You can view existing workflow templates and instantiated workflows from the Dataproc Workflows page in Google Cloud console.

Workflow job failures

A failure in any job in a workflow will cause the workflow to fail. Dataproc will seek to mitigate the effect of failures by causing all concurrently executing jobs to fail and preventing subsequent jobs from starting.

Monitoring and listing a workflow

gcloud command

To monitor a workflow:

gcloud dataproc operations describe operation-id \
    --region=region

Note: The operation-id is returned when you instantiate the workflow with gcloud dataproc workflow-templates instantiate (see Running a workflow).

To list workflow status:

gcloud dataproc operations list \
    --region=region \
    --filter="labels.goog-dataproc-operation-type=WORKFLOW AND status.state=RUNNING"

REST API

To monitor a workflow, use the Dataproc operations.get API.

To list running workflows, use the Dataproc operations.list API with a label filter.

Console

You can view existing workflow templates and instantiated workflows from the Dataproc Workflows page in Google Cloud console.

Terminating a workflow

You can end a workflow using the Google Cloud CLI or by calling the Dataproc API.

gcloud command

gcloud dataproc operations cancel operation-id \
    --region=region
Note: The operation-id that is returned when you instantiate the workflow with gcloud dataproc workflow-templates instantiate (see Running a workflow).

REST API

See operations.cancel API.

Console

You can view existing workflow templates and instantiated workflows from the Dataproc Workflows page in Google Cloud console.

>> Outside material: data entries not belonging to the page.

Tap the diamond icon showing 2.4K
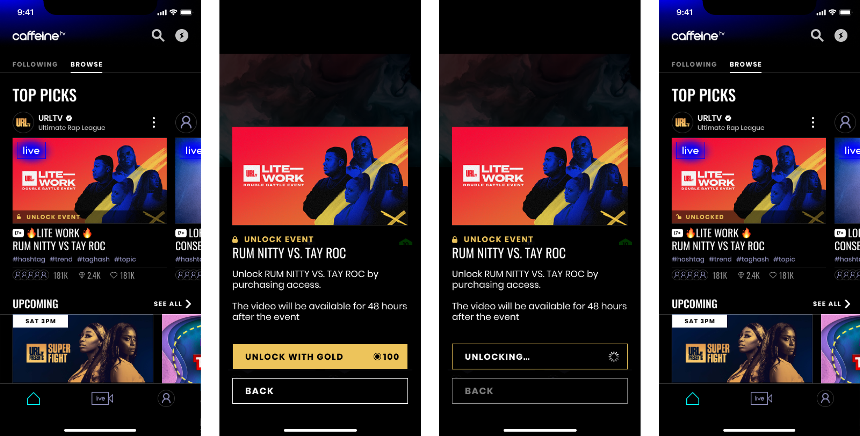860x436 pixels. [82, 275]
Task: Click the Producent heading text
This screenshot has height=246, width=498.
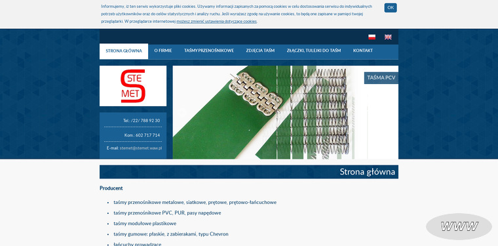Action: (111, 188)
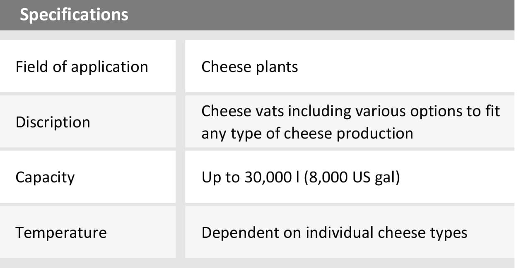This screenshot has width=526, height=268.
Task: Click 'Dependent on individual cheese types' text
Action: tap(334, 232)
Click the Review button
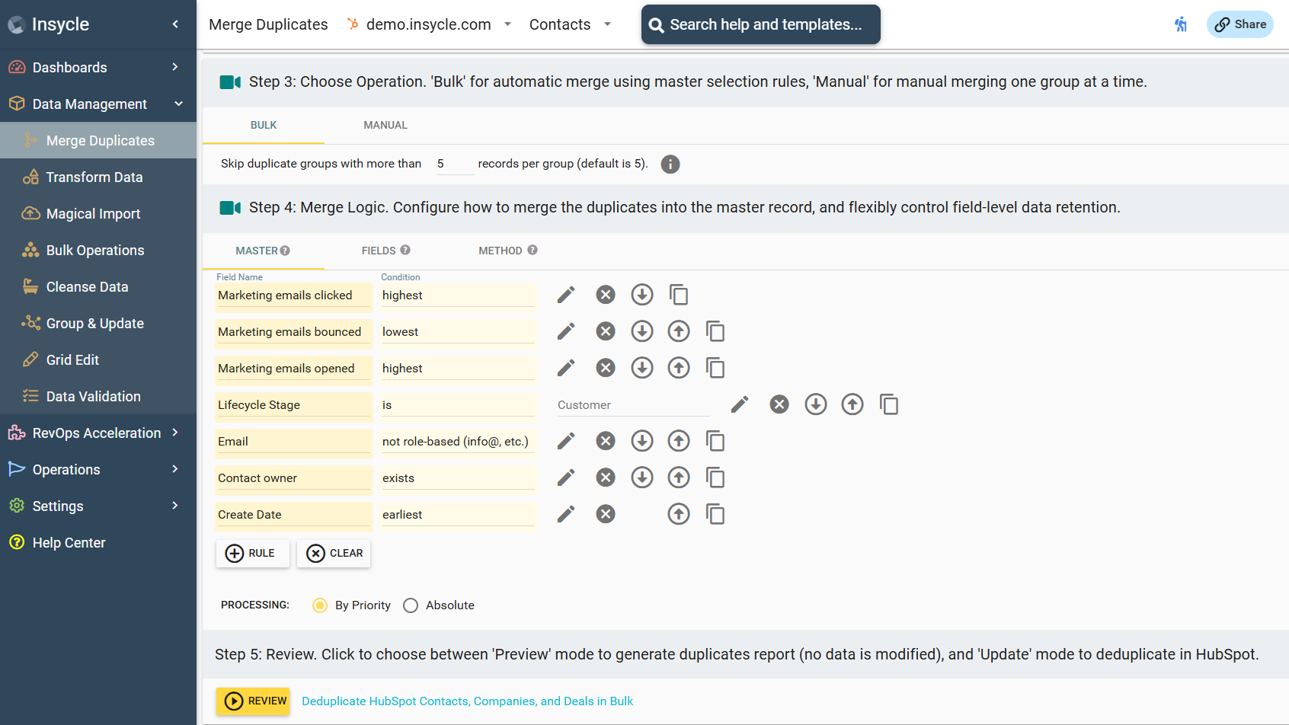This screenshot has width=1289, height=725. click(253, 701)
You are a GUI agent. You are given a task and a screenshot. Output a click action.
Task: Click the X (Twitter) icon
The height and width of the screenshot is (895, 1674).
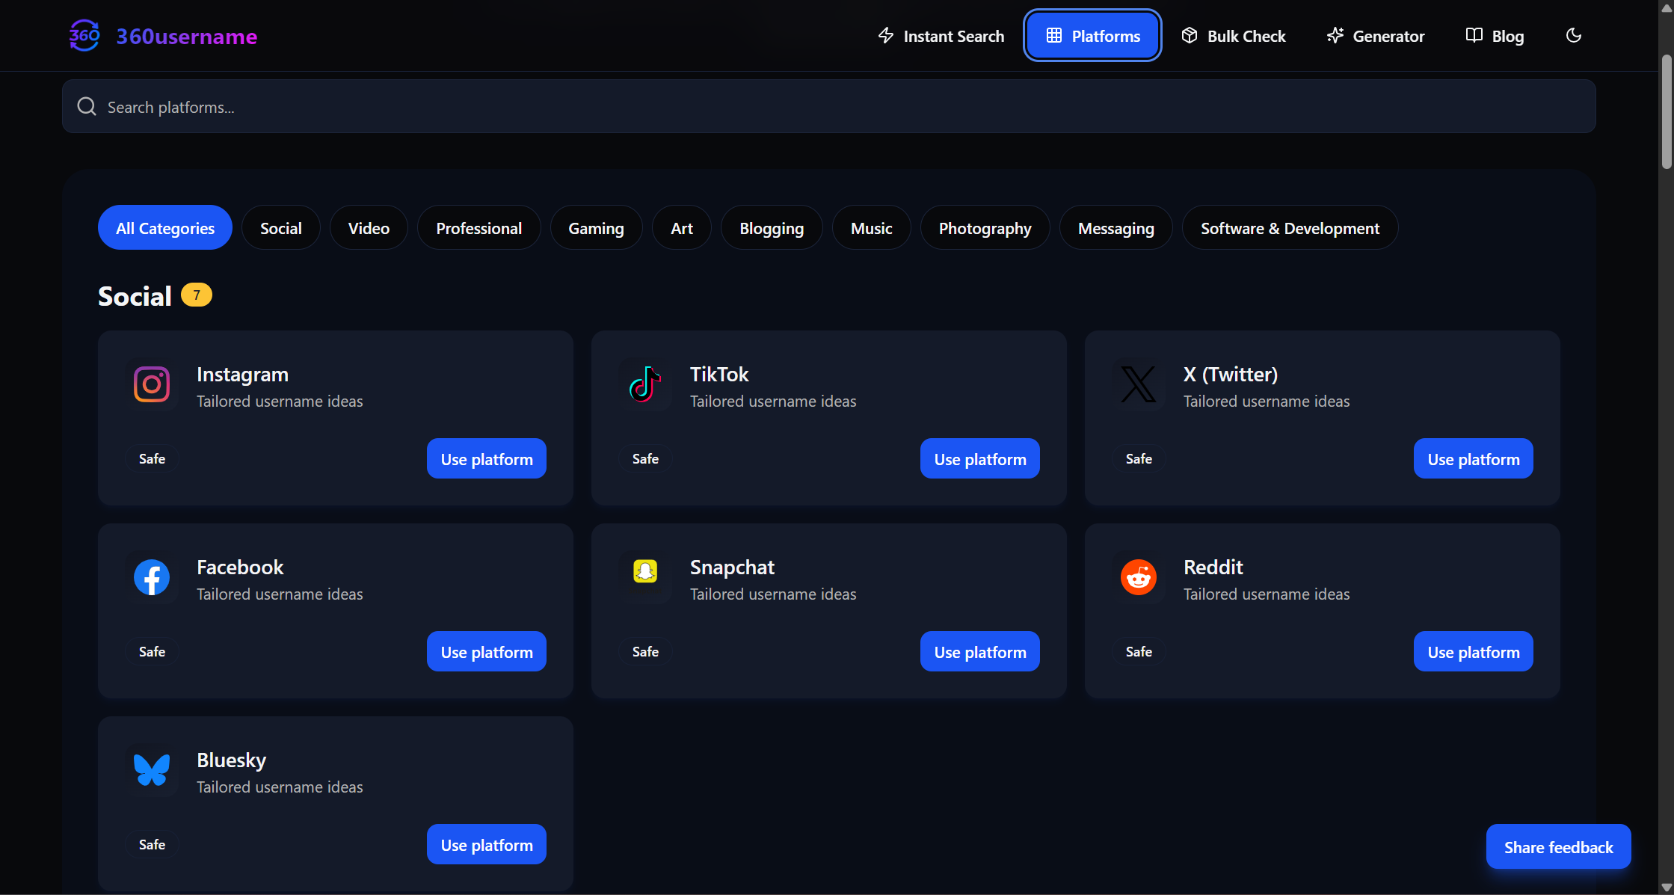click(1139, 385)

Updating a workflow template

Updates do not affect running workflows. The new template version will only apply to new workflows.

gcloud command

Workflow templates can be updated by issuing new gcloud workflow-templates commands that reference an existing workflow template-id:

to an existing workflow template.

REST API

To make an update to a template with the REST API:

  1. Call workflowTemplates.get, which returns the current template with the version field filled in with the current server version.
  2. Make updates to the fetched template.
  3. Call workflowTemplates.update with the updated template.

Console

You can view existing workflow templates and instantiated workflows from the Dataproc Workflows page in Google Cloud console.

Deleting a workflow template

gcloud command

gcloud dataproc workflow-templates delete template-id \
    --region=region

Note: The operation-id that is returned when you instantiate the workflow with gcloud dataproc workflow-templates instantiate (see Running a workflow).

REST API

See workflowTemplates.delete.

Console

You can view existing workflow templates and instantiated workflows from the Dataproc Workflows page in Google Cloud console.